The same change is also being made to compassionate leave purchases.

This is great news for those new (or future) parents! It also improves equity, since all members will benefit from those two interest-free years, rather than only those members who can afford to purchase their leave right away.

This change will apply to any leaves purchased after July 1, 2024, even if the actual leave took place before that date. If you’re looking for information on purchasing a leave of absence and reasons why you might want to do it, visit the STRP e-Guide to learn more or contact our office to request a purchase quote. Once you have a quote, you can use the STRP Pension Estimator to see how the purchase will affect your pension amount and retirement date (hint: generally higher and sooner, respectively).

The STRP currently offers an additional death benefit option for members who pass away prior to retirement with at least eight years of service.
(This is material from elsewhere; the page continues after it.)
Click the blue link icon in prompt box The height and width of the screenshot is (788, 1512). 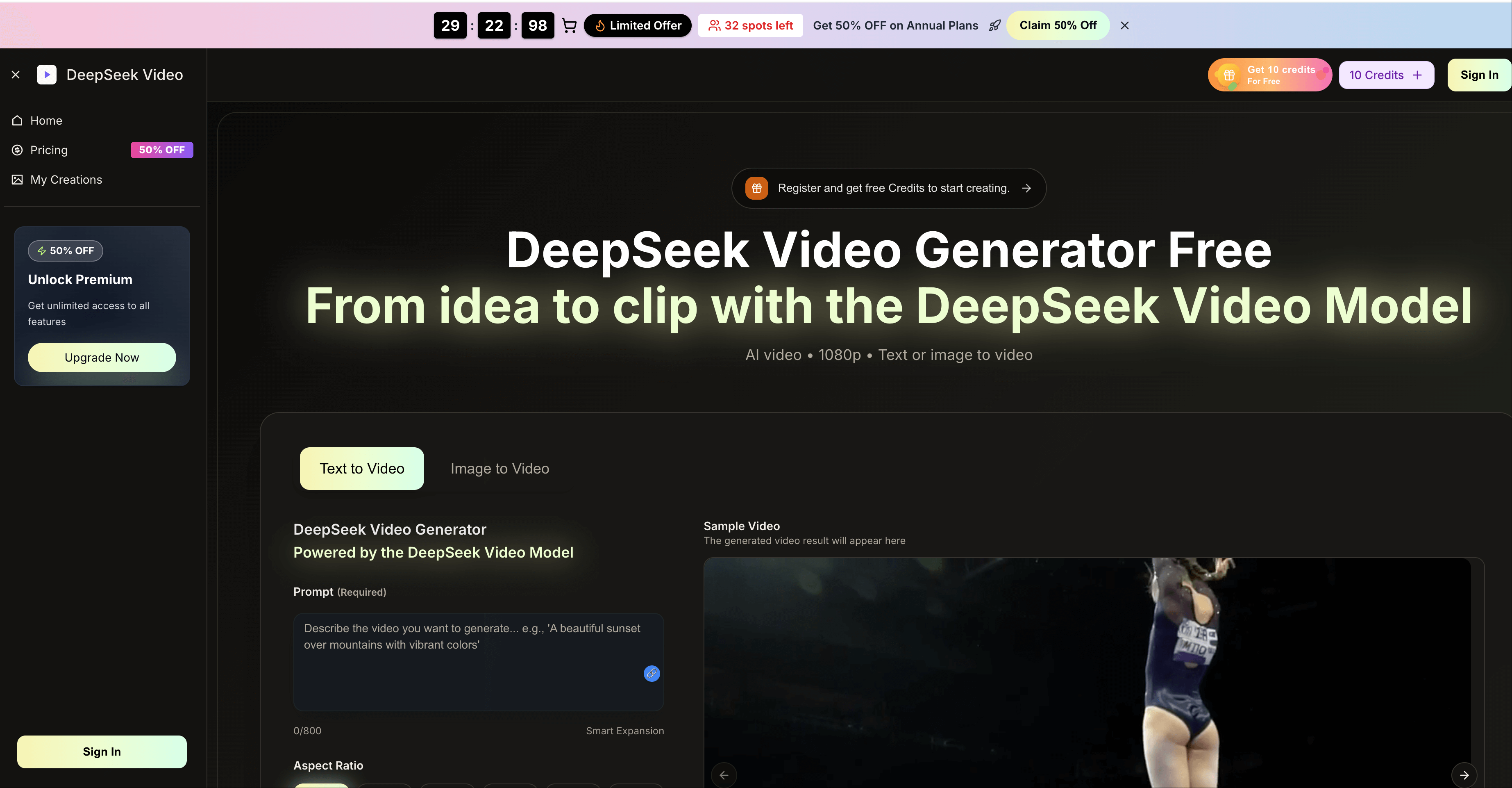click(651, 674)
This additional benefit option, paid to dependent children or dependent parents, is rarely used and complicated to administer. In the history of the STRP, only 10 members’ beneficiaries have received an additional benefit under this Plan provision. It also creates scenarios where certain children receive death benefits while their siblings don’t, simply because they are still considered a dependant under the Plan rules.

To improve equity and ensure all members’ spouses and beneficiaries receive an equitable death benefit, this alternative death benefit provision is being removed. Don’t worry – your spouse (or beneficiaries) will still be entitled to the normal death benefit provided under pension legislation. That means that if you pass away prior to retirement, your spouse would be eligible to receive a lump-sum payout of the value of your pension, or to convert that lump sum into a lifetime monthly pension. If you do not have a legal spouse when you pass away, your beneficiaries or estate would be paid the lump-sum death benefit.

No changes have been made to the Plan’s death benefits for members after they retire.

The retirement landscape in Canada is shifting, and innovation continues to be necessary to ensure that the Plan is still meeting its intended purpose for all members. The STRP has been at the forefront of this shift, finding unique ways to maximize sustainability while also providing a meaningful, equitable retirement benefit that will continue to be the backbone of your future retirement income.